* **Task brief**
Filter the entries for the word "will". Copy each line that has it.

* **Excerpted records**
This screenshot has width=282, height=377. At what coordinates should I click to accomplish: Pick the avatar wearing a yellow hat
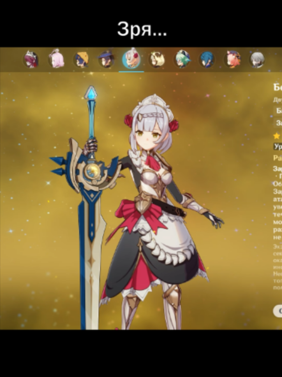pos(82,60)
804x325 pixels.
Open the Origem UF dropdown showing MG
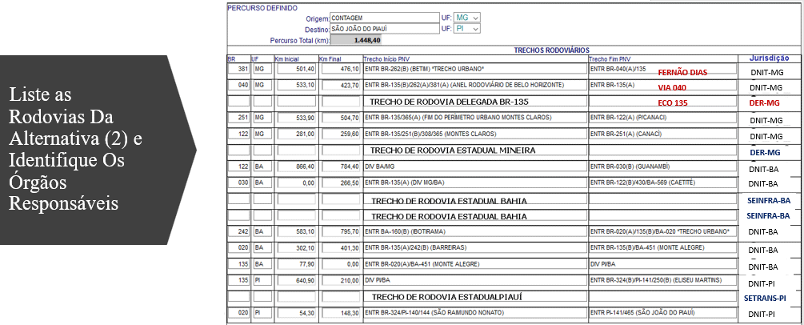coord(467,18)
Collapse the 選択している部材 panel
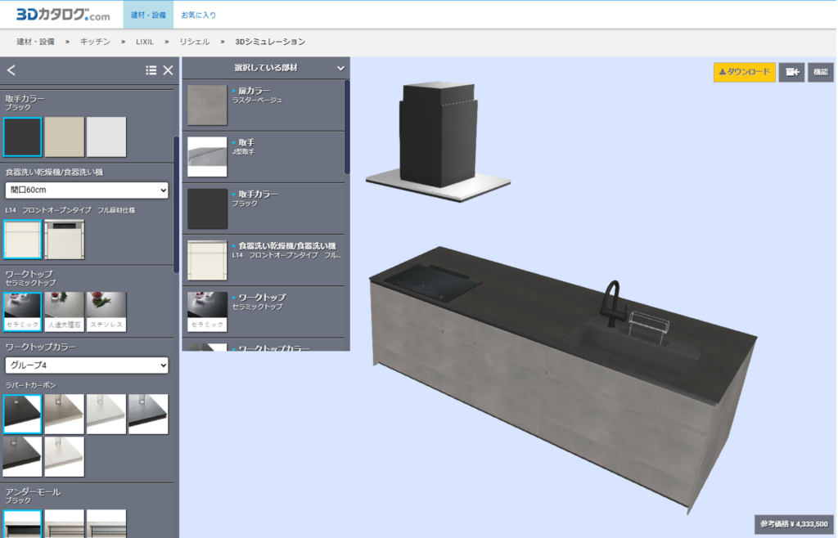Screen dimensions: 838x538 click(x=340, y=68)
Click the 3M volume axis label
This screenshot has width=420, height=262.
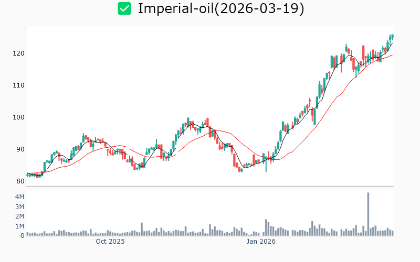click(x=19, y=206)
---
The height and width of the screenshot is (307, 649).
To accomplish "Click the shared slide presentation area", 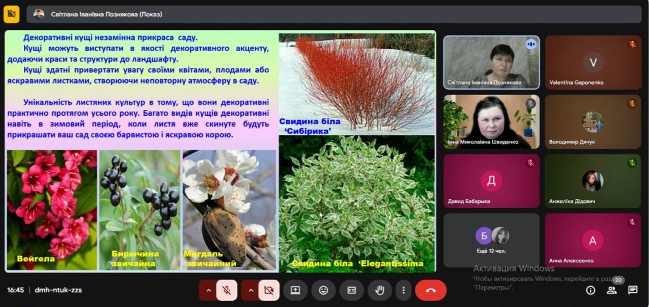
--
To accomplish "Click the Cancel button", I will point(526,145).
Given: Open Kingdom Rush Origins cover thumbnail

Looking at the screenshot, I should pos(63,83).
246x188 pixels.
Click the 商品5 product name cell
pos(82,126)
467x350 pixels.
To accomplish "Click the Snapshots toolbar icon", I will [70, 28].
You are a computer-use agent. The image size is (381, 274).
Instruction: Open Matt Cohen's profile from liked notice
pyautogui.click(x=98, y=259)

* **Completed task**
To accomplish "Click the Cancel button", I will point(526,145).
To accomplish "Click the Snapshots toolbar icon", I will [70, 28].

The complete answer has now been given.